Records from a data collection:
======

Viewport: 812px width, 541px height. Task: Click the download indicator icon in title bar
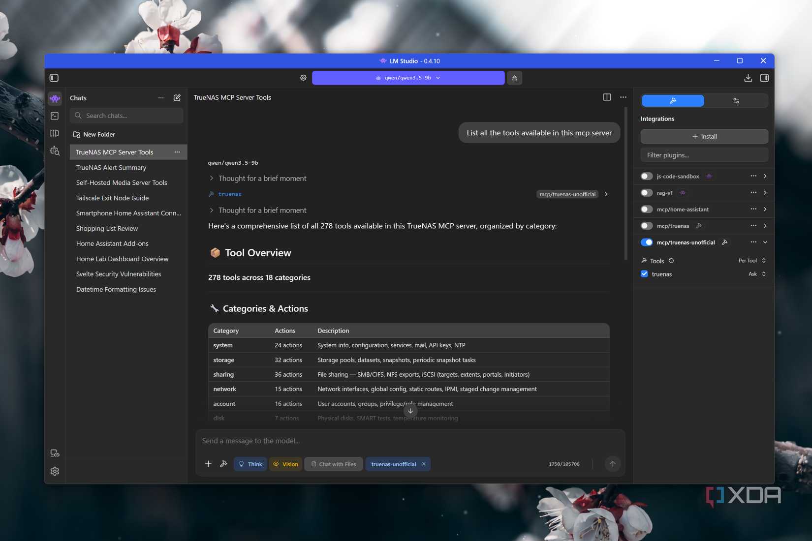point(748,78)
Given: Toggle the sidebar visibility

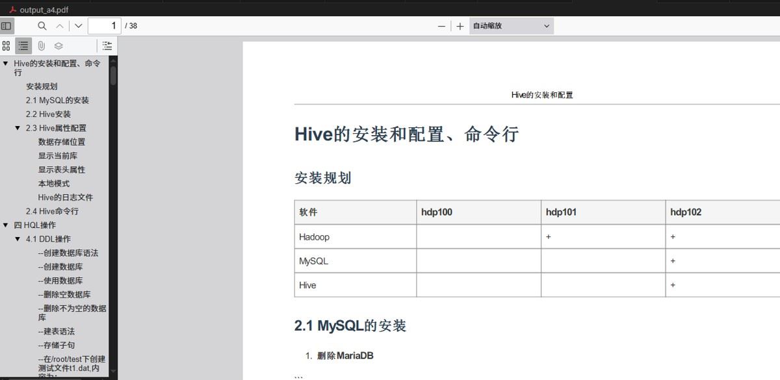Looking at the screenshot, I should click(7, 25).
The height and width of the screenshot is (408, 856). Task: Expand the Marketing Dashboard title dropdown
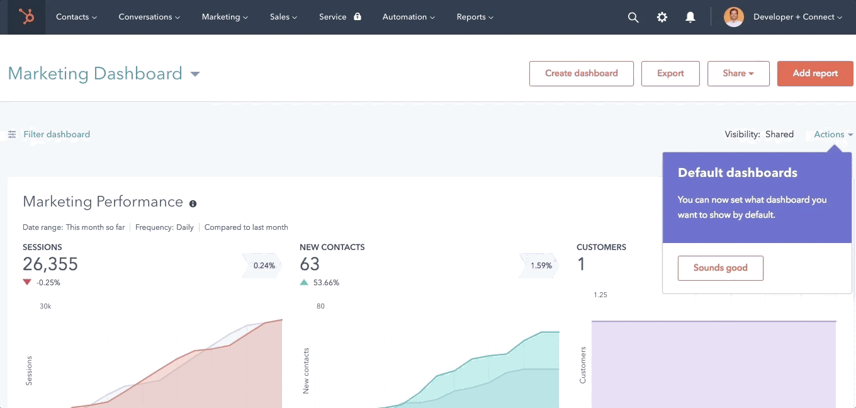tap(195, 74)
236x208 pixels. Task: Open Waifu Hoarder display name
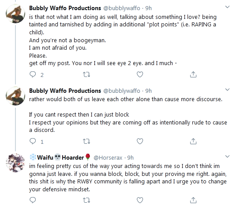tap(60, 157)
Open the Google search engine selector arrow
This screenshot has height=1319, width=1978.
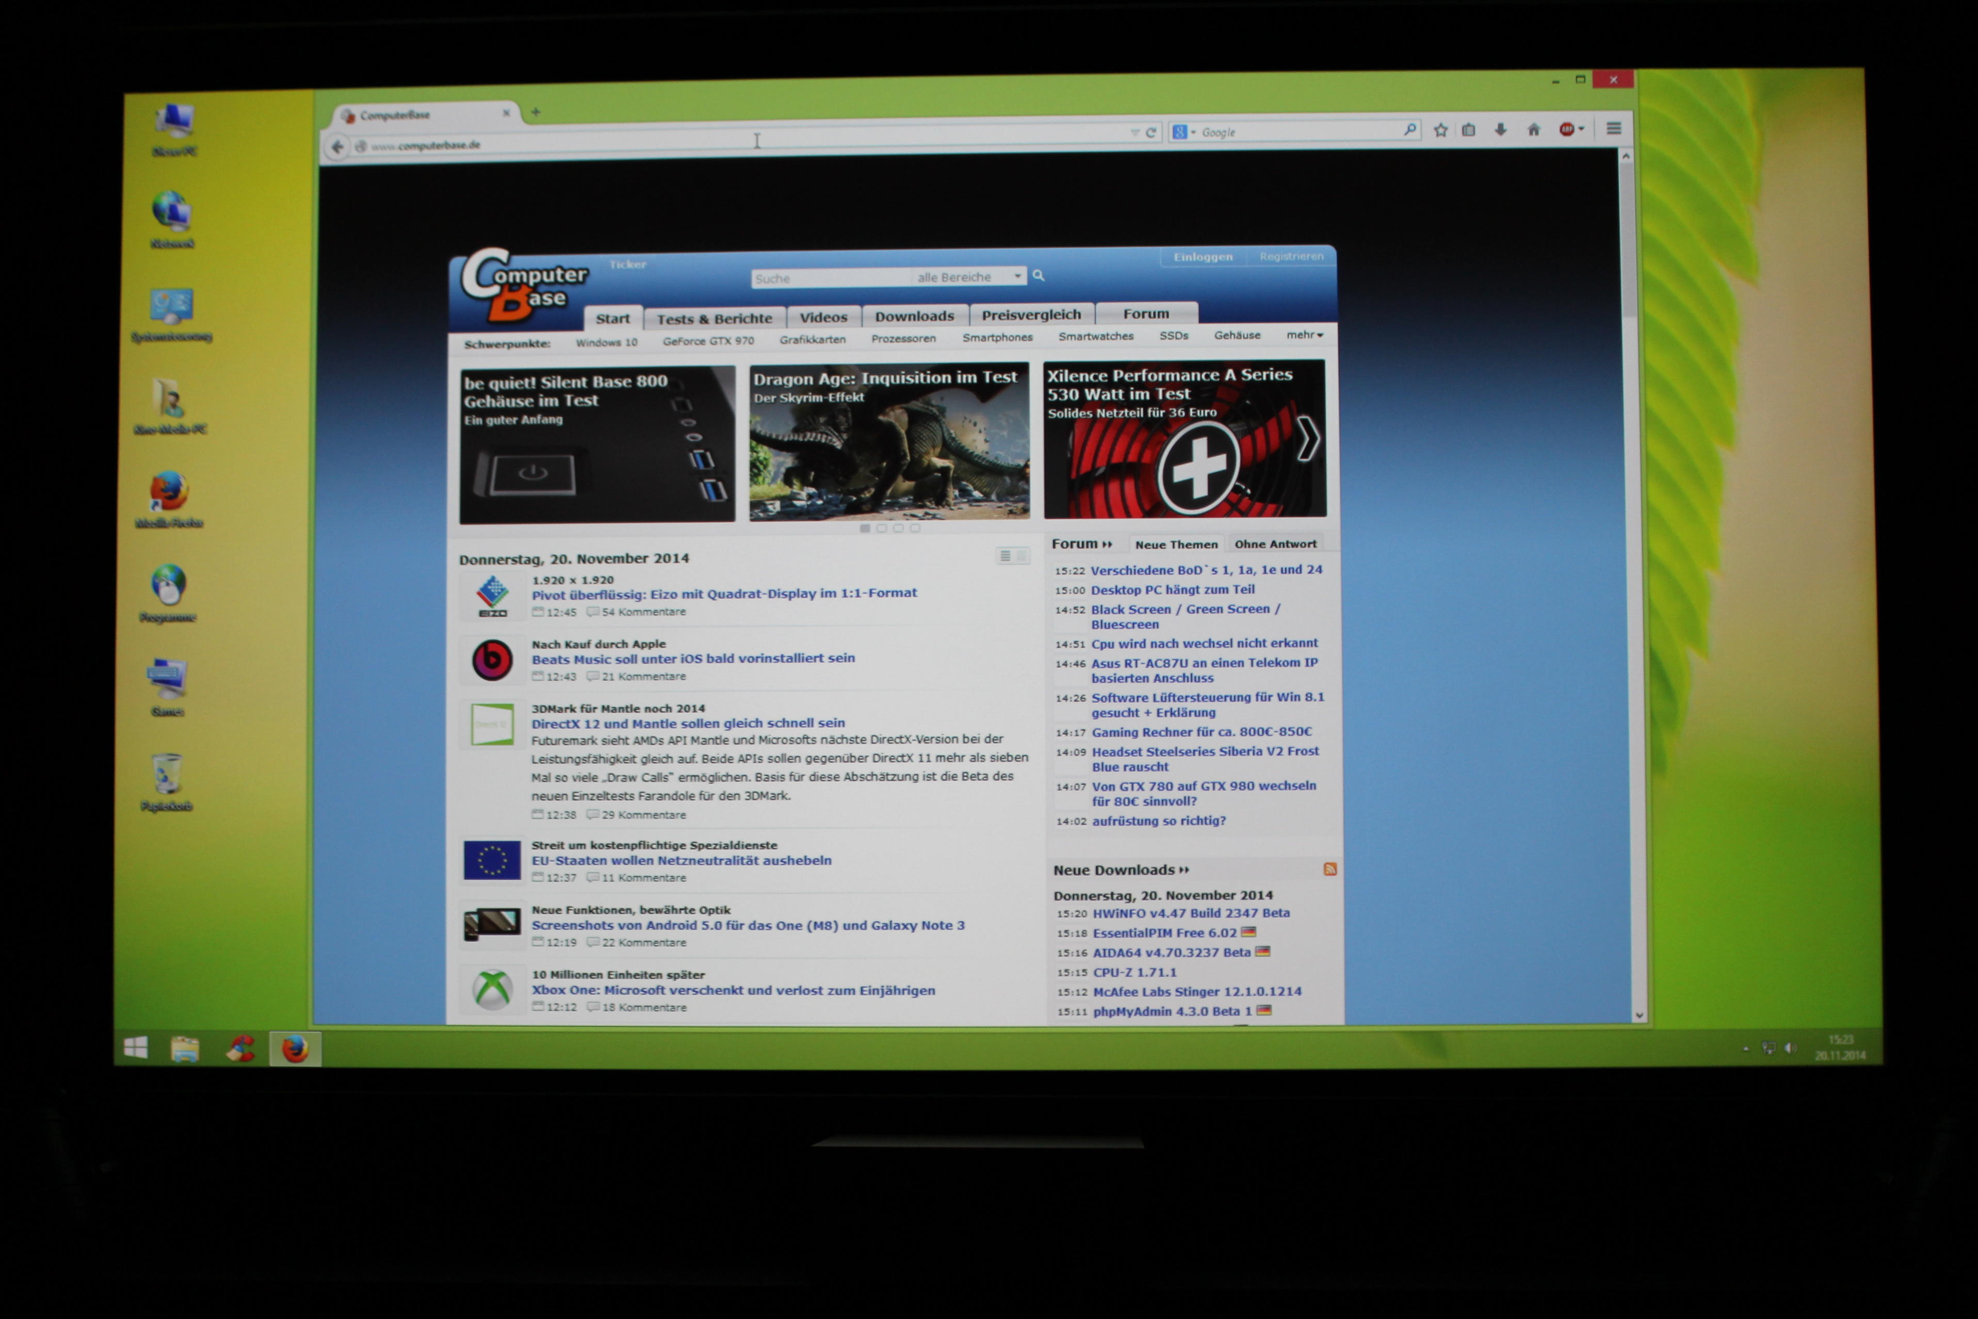[x=1193, y=132]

======

→ **What is being asked**: Starting at the line that contains "Open the Google search engine selector arrow" and running through the end of the records, write those lines out again with the requests included, and increase every coordinate in the answers by 117. Leave the pictures out.

→ **Completed exercise**:
Open the Google search engine selector arrow
This screenshot has height=1319, width=1978.
[x=1310, y=249]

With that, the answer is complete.